SOURCE —
II. LA DÉMARCHE DE LA COMMUNAUTÉ URBAINE DE DOUALA

15Celle-ci se caractérise par une amélioration de l’environnement des entreprises (à travers une intense activité de réhabilitation/rénovation des infrastructures publiques locales), et par la mise en place progressive de structures d’animation du milieu économique local.

II. 2 L’amélioration de l’environnement des activités économiques à Douala

II. 2.2 Contexte et historique

16Principal centre économique de la sous-région CEMAC [15], Douala est également le premier foyer industriel du Cameroun. Depuis des décennies, la ville abrite les trois-quarts des grandes entreprises du pays (CUD, 1983 ; Barbier, 2003) et un peu plus de 60% de ses PME [16]. La crise qui affecte l’économie camerounaise, à partir de 1985/86 et après plus d’une dizaine d’années au cours desquelles le taux annuel de croissance a atteint 7%, a eu, entre autres conséquences pour l’ensemble du pays :

  • une baisse de la consommation, de 40% entre 1985/86 et 1992/93 ;
  • une augmentation de l’encours de la dette extérieure, qui passera de moins du tiers à plus des deux tiers du PIB pour la période 1985/86 - 1992/93 ;
  • la chute du taux d’investissement, de 27% à moins de 11% du PIB (République du Cameroun, 2003,2-3) ;
  • l’arrêt des créations d’emplois, tous secteurs économiques confondus, et une forte augmentation du chômage : en 1995, par exemple, son taux moyen était de 17 % pour l’ensemble du pays ; en 2003, il s’élevait encore à 18,9% dans les milieux urbains (Essombè, 1993 et 1995 ; République du Cameroun, 2003,4-5).

RELEVÉ —
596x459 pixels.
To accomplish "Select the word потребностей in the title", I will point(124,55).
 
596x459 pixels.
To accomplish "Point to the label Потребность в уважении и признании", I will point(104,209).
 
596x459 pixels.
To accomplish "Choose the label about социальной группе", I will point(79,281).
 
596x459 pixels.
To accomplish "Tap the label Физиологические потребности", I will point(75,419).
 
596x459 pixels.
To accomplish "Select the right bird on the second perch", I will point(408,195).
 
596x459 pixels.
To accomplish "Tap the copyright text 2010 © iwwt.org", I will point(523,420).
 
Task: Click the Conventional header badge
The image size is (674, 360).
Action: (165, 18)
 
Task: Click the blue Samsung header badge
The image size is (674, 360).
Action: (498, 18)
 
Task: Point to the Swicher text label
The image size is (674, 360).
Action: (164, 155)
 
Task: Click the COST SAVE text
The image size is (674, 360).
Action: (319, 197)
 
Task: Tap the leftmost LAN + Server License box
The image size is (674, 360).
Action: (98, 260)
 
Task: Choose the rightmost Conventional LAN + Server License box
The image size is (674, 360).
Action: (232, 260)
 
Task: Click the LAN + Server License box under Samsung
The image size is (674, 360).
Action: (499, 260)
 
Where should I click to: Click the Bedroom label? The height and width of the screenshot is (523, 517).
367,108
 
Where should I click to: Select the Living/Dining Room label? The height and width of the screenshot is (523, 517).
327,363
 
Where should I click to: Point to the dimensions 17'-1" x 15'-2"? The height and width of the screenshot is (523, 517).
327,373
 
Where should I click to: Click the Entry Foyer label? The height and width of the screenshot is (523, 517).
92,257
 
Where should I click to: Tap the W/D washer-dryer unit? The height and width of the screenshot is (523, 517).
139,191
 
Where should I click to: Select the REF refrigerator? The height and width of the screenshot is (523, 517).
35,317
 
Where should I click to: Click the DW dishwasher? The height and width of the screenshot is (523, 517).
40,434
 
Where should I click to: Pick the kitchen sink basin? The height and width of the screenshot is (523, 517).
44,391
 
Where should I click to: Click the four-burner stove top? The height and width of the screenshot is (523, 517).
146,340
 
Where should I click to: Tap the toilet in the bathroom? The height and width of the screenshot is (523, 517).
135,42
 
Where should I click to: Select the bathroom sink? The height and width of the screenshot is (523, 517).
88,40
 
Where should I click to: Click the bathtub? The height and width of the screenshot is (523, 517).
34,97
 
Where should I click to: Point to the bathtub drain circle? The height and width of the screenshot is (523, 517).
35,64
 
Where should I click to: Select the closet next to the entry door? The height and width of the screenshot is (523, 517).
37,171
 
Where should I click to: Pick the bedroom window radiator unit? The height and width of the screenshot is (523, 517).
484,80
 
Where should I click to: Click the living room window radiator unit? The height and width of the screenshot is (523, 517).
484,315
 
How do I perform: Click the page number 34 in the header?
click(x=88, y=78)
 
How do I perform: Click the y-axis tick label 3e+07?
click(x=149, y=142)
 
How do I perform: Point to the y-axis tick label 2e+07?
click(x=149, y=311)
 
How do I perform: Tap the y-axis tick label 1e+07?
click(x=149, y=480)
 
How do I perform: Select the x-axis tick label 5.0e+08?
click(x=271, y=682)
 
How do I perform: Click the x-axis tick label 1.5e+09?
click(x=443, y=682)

LE PROBLÈME — Extrayez du texte sur l'économie de Douala le passage qui commence aux mots « 15Celle-ci se caractérise » et s'arrête après « milieu économique local. ». Les enregistrements ne servent à rien ici.

RÉSULTAT OBTENU —
15Celle-ci se caractérise par une amélioration de l’environnement des entreprises (à travers une intense activité de réhabilitation/rénovation des infrastructures publiques locales), et par la mise en place progressive de structures d’animation du milieu économique local.